WABASH MAGAZINE | SUMMER/FALL 2004


Faculty Gallery

  September 28, 2004

Photos by Paul Mielke '42

Wabash gave me the brothers that nature denied me."

Wabash student, longtime class agent, mathematics professor, and educational innovator, Professor Emeritus Paul Mielke brought computer science to the College in 1962 and founded the Indiana Colleges Mathematics Competition in 1966. The Paul Mielke Fellowship Fund, established in 2003 by a grateful former student, Ted Wiese, Jr. ’60 and his wife, Sandra, pays tribute to his mentoring of generations of Wabash men.

But the skilled teacher of proofs, postulates, and theorems has an artist’s eye. Photography, his avocation, dovetailed with his extraordinary commitment to the people of Wabash to give us a visual history of the College as it evolved through the 1960s, 70s, and 80s. That collection includes photographs of students and faculty with George Wallace, Eugene McCarthy, Robert Kennedy, Allen Ginsberg, Angela Davis and other icons of the era.

Mielke’s portraits, though, best reveal his affection for friends and colleagues here.

“I come from a family of six children, but I’m the only boy in the family,” Mielke says. “Wabash gave me the brothers that nature denied me, so the brotherhood created by the College is very important to me.”

 

Storm Rising

Vern RobinsonVern Robinson '37 was also a Lambda Chi, but I only
learned of our common affiliation after Jack Charles brought Vern back to Wabash to teach languages. Vern and his brother owned a cabin on the Tippecanoe River at Leichters Ford. I visited him there twice each year. There I took this photograph, with the storm coming in behind him. It rained moments after I took this.

 

 

 

Talk about brothers . . .

Now, these are brothers—Dale Baker ’43, Tom Boyer ’43, and myself. We were roommates at the Lambda Chi house, and this was taken at Dale’s house in Los Altos, California, 30 years after our days at Wabash. It wasn’t until we joined Lambda Chi that we became ‘fraternity brothers,’ but we were brothers in spirit before then. We bonded together as persons.

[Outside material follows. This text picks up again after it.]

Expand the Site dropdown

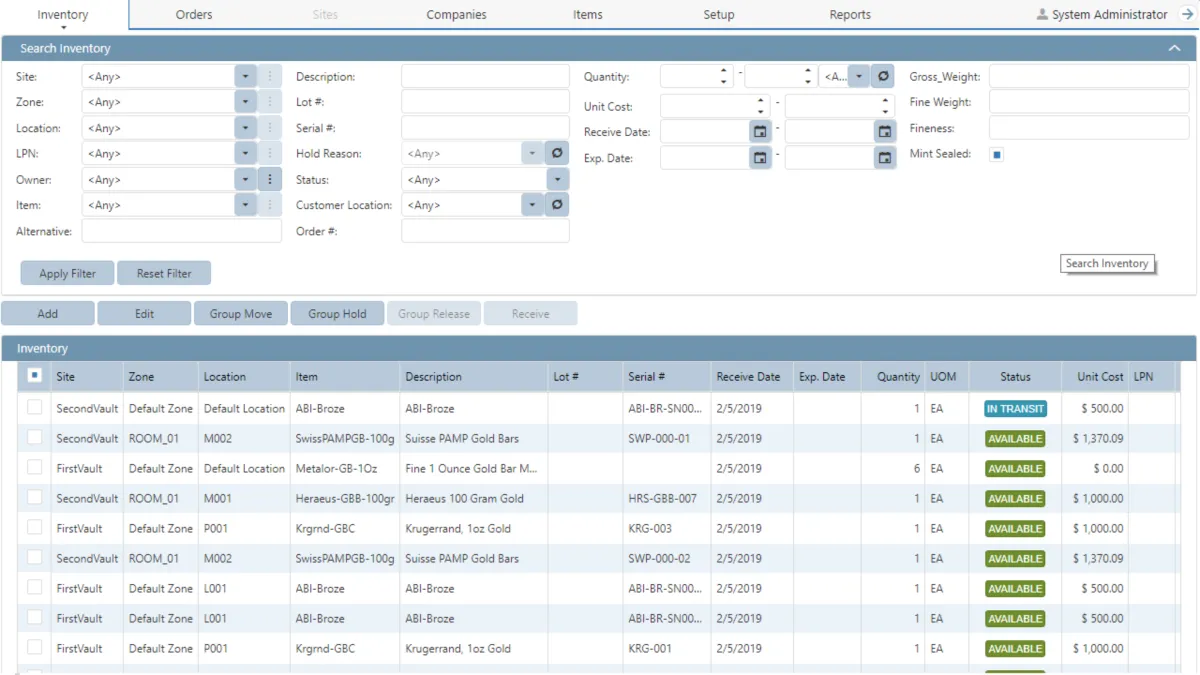coord(246,77)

Much later, when our son went to Stanford University, Dale and his wife, Hazel, picked him  up at the airport, housed him, and let him drive their car to appointments. For years, they were like his uncle and aunt out there.

 

Another generation

KillionMead Killion ’61 is a former student and good friend—scientist, inventor, and entrepreneur—and this is his first-born son, Thann. I took the photograph here at our home: the backdrop is a black  velvet opera cape, and Mary Lou held it up behind Thann while I took the picture. Years later, my   final sabbatical leave, Thann came down and helped me build a room in my house—he was a teenager, but he worked joyfully, and we built it together.

 

 

 

 

 

 

“Energy and brightness that shines through”

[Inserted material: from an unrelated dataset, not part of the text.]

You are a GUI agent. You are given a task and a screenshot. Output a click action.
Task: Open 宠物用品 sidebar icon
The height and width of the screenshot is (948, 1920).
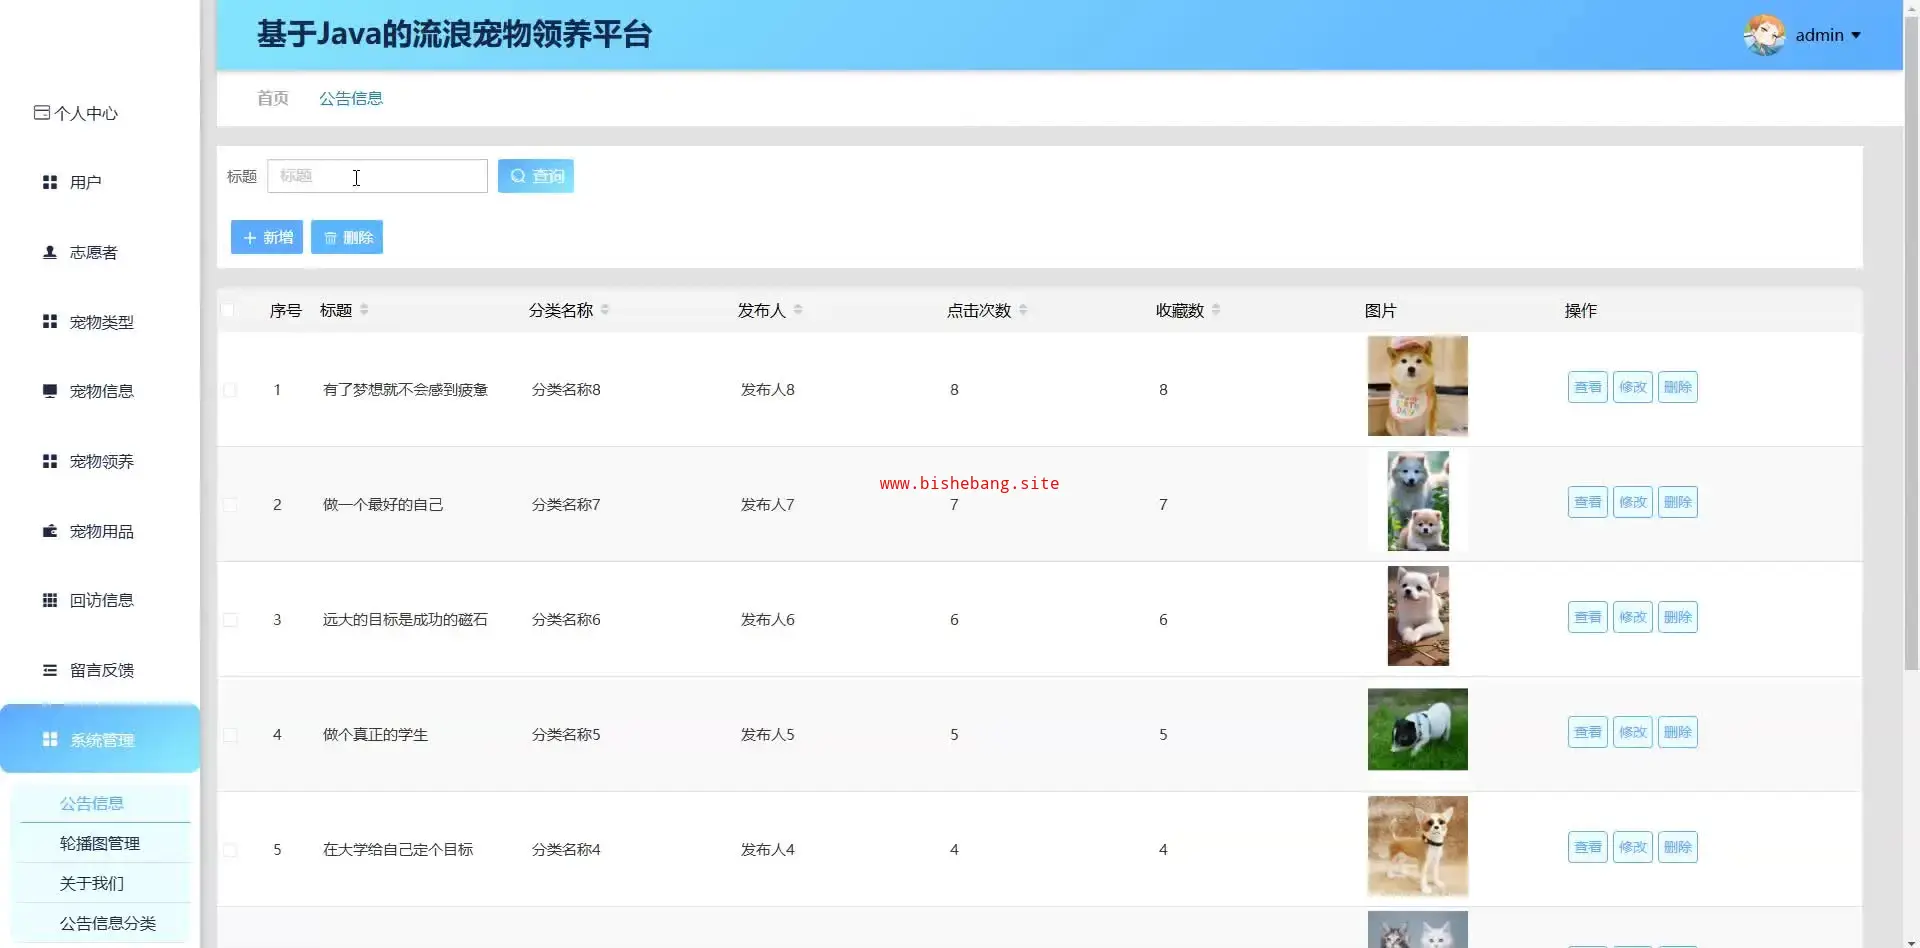click(49, 531)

StuartTheodore Wolcott Stuart III was my homeroom teacher at William Horlick High School in Racine, Wisconsin. Ted was an iconoclast, very independent, and he sparkled; his brightness and energy shined through. He was a splendid English teacher and a wonderful person, one of those who really shaped me. Teaching, so much more than imparting knowledge, is a commitment and a relationship. Ted and I remained close friends—I think the relationship between us radiates in this photograph.

 

 

 

 

A fine musician and mind reader

David GreeneDavid Green taught philosophy and religion here, and was a splendid pianist. He was a wonderful accompanist, and he accompanied our son, P.T., who played the bassoon. At state contest at DePauw one year, P.T. blanked out on the piece he’d memorized. David immediately suspected   what had happened, picked up where P.T. was in the score, and P.T. won the contest! It was like David had read P.T.’s mind, and Mary Lou tells me that’s how he was when he played harpsichord with her in their baroque quartet. A fine musician.